TASK GOAL ->
Your answer should repeat exactly the lines from the one holding "Where should I" through the end of the data, and it should contain no pictures.

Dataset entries
====
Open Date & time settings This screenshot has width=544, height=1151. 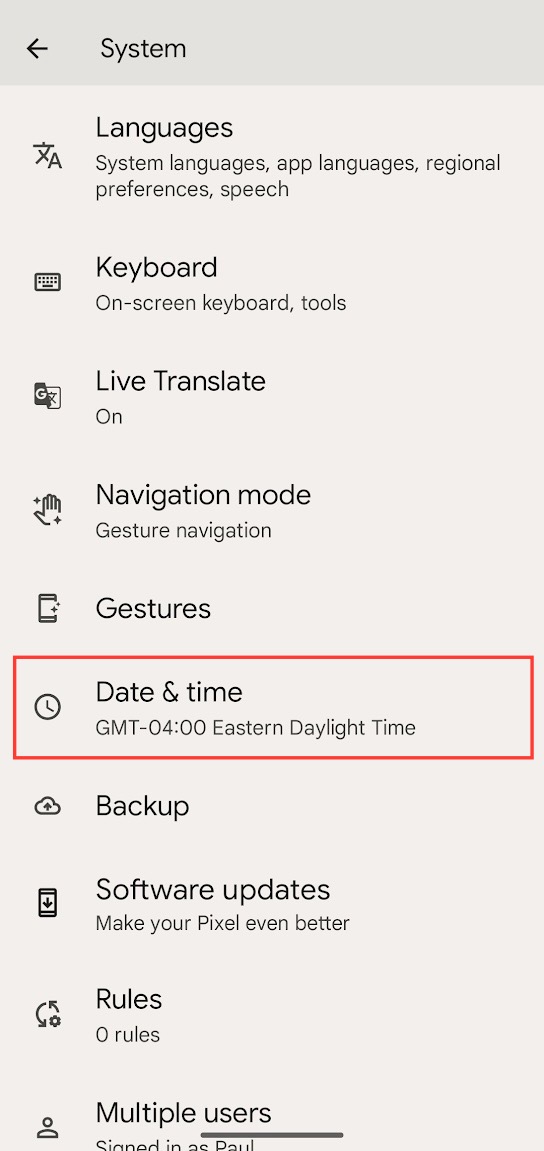tap(273, 708)
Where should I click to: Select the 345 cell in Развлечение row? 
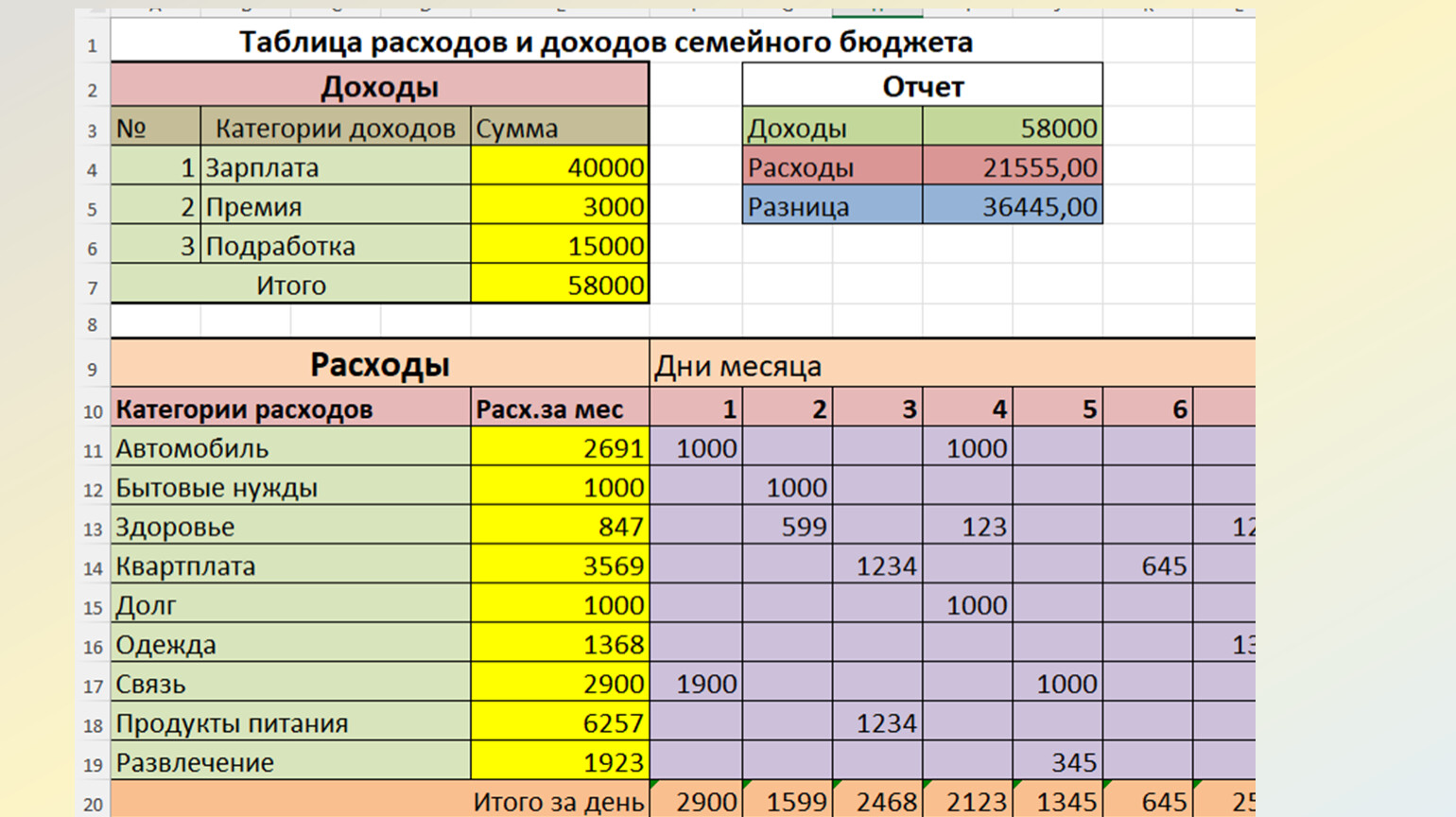tap(1057, 762)
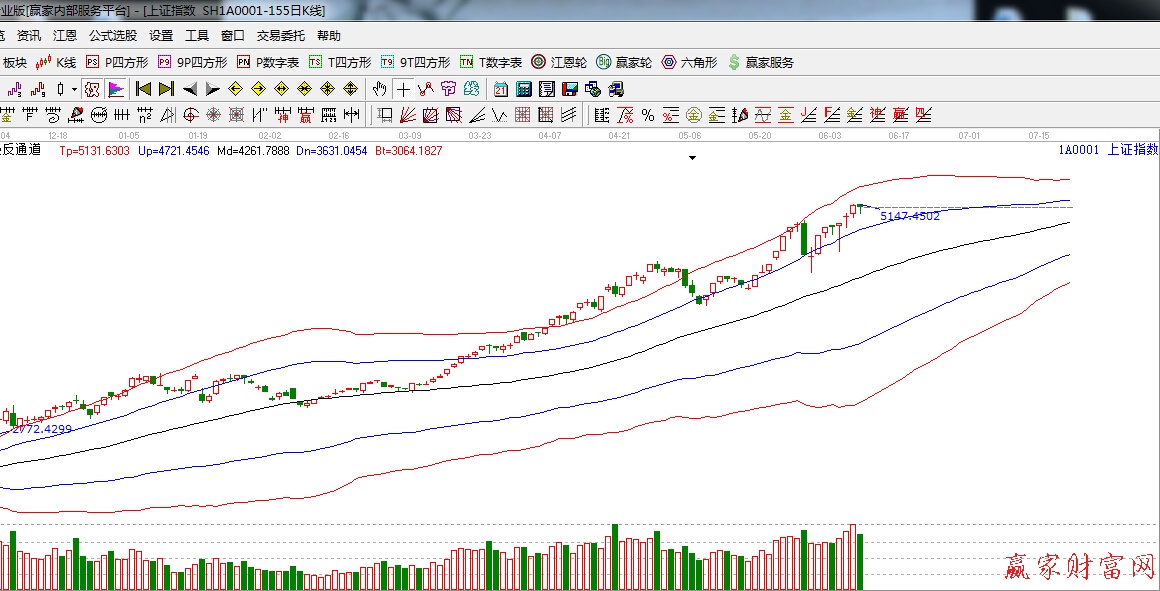Click the calendar icon showing 21
This screenshot has width=1160, height=591.
pos(500,89)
====
TASK ANSWER ->
Where should I click to: Select the 345 cell in Развлечение row? 
tap(1057, 762)
Click the calendar icon showing 21
This screenshot has width=1160, height=591.
pos(500,89)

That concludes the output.